*EXCERPTED TEXT:*
┌──

Last year Eirini Syntihaki rented an apartment in central Athens she cherished for its proximity to friends, work and the city’s cafés. The flat cost 700 euros a month - nearly the entirety of her earnings. A few months ago, after her flatmate moved out, lawyers acting for the Chinese owners informed her they intended to raise the rent.
"With pain in my heart, Im leaving a home I really love, the area, the house itself, the memories," the 28-year-old criminologist said as she packed before moving in with her sister. "I knew I had to leave to survive." Her decision captures the experience of many Greeks who face rents that have outpaced their incomes.
On broad economic measures, Greece has made a clear recovery from the 2009-2018 financial crisis. Growth has surpassed the EU average, the state is repaying bailout loans ahead of schedule and tourist arrivals are at record levels. Yet the benefits of the rebound are not evenly distributed: rapidly rising housing costs, stagnant real income gains for many households and growing indebtedness are curbing consumer spending and stretching budgets.
In a report, the Small Enterprise Institute (IME), a confederation representing small businesses, said income adequacy has reached record lows. "Income adequacy is at a record low, with six out of ten households reporting that their monthly income does not reach the end of the month," the IME noted. It added that economic strain is no longer confined to low-income households but is affecting the middle classes as well.
Supply constraints rooted in the debt crisis
Many of the pressures on the housing market trace back to the crisis years, when construction activity largely halted. A Piraeus Bank report cited a shortage of 180,000 units for rent or sale in Greece's major cities. Policy and market developments since then have further tightened supply.

└──

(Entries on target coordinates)
┌──

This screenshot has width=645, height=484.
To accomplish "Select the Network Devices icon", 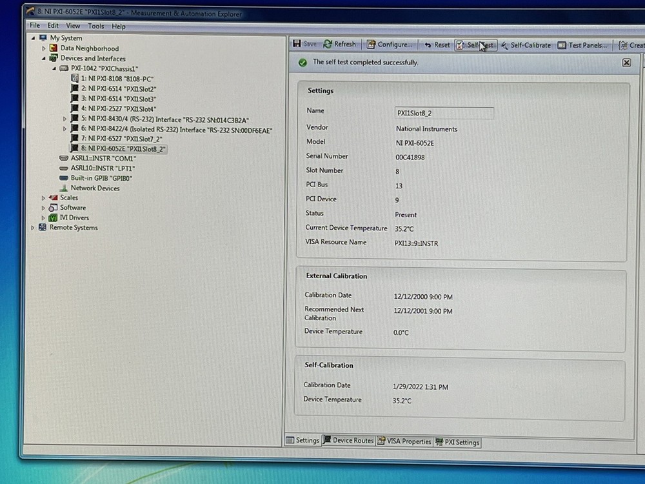I will (64, 188).
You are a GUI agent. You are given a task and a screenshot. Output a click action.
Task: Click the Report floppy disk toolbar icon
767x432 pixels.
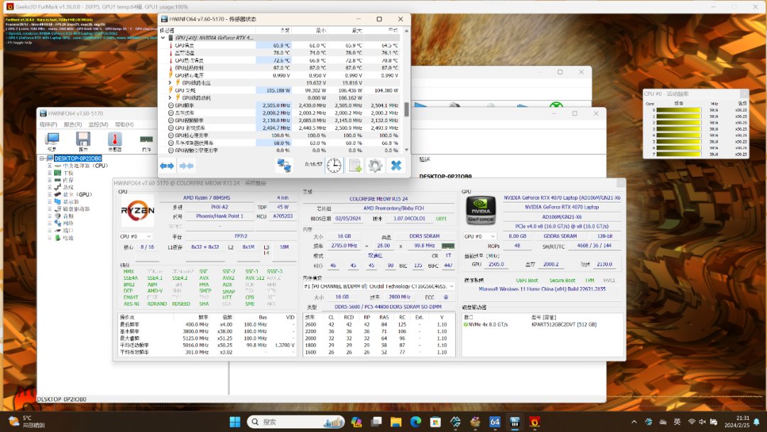[83, 140]
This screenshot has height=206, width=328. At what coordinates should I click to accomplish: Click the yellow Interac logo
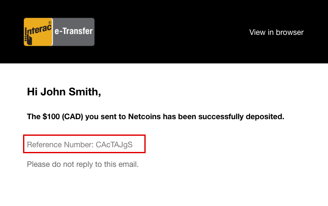pyautogui.click(x=38, y=32)
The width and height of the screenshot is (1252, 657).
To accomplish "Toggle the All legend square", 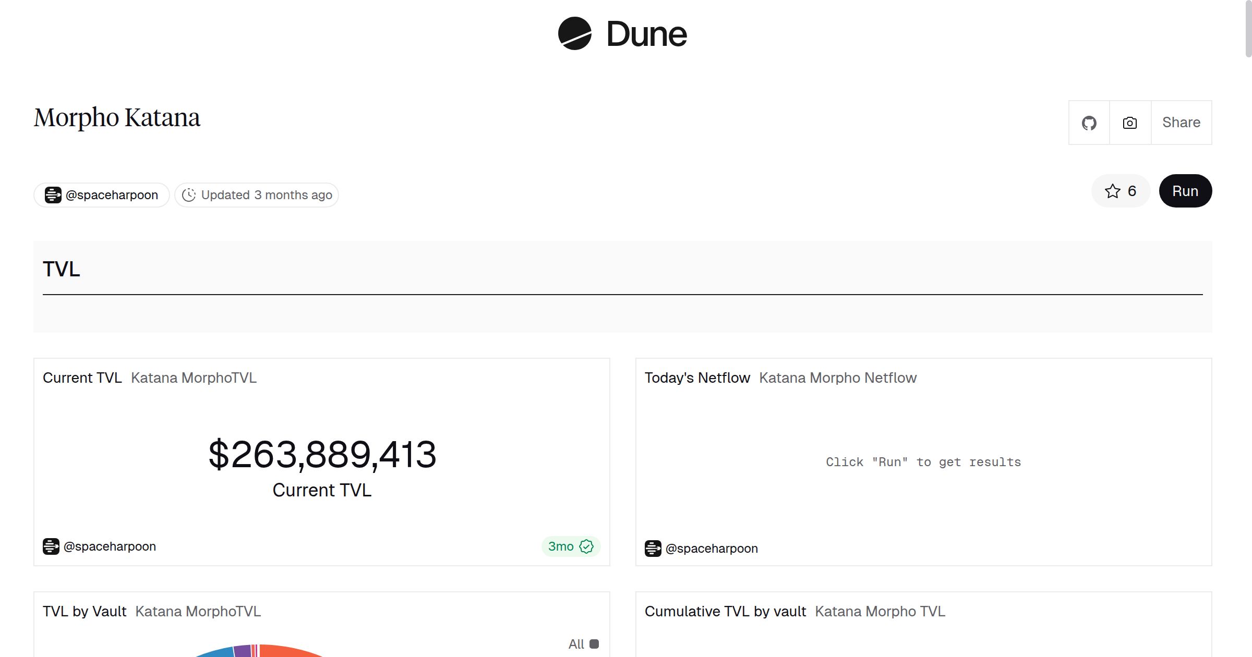I will [594, 644].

└──

*STATED PROBLEM:* Please transcribe everything from "In a report, the" down to "classes as well." in the text on Greek housing costs, word for word.

*WRITTEN SOLUTION:*
In a report, the Small Enterprise Institute (IME), a confederation representing small businesses, said income adequacy has reached record lows. "Income adequacy is at a record low, with six out of ten households reporting that their monthly income does not reach the end of the month," the IME noted. It added that economic strain is no longer confined to low-income households but is affecting the middle classes as well.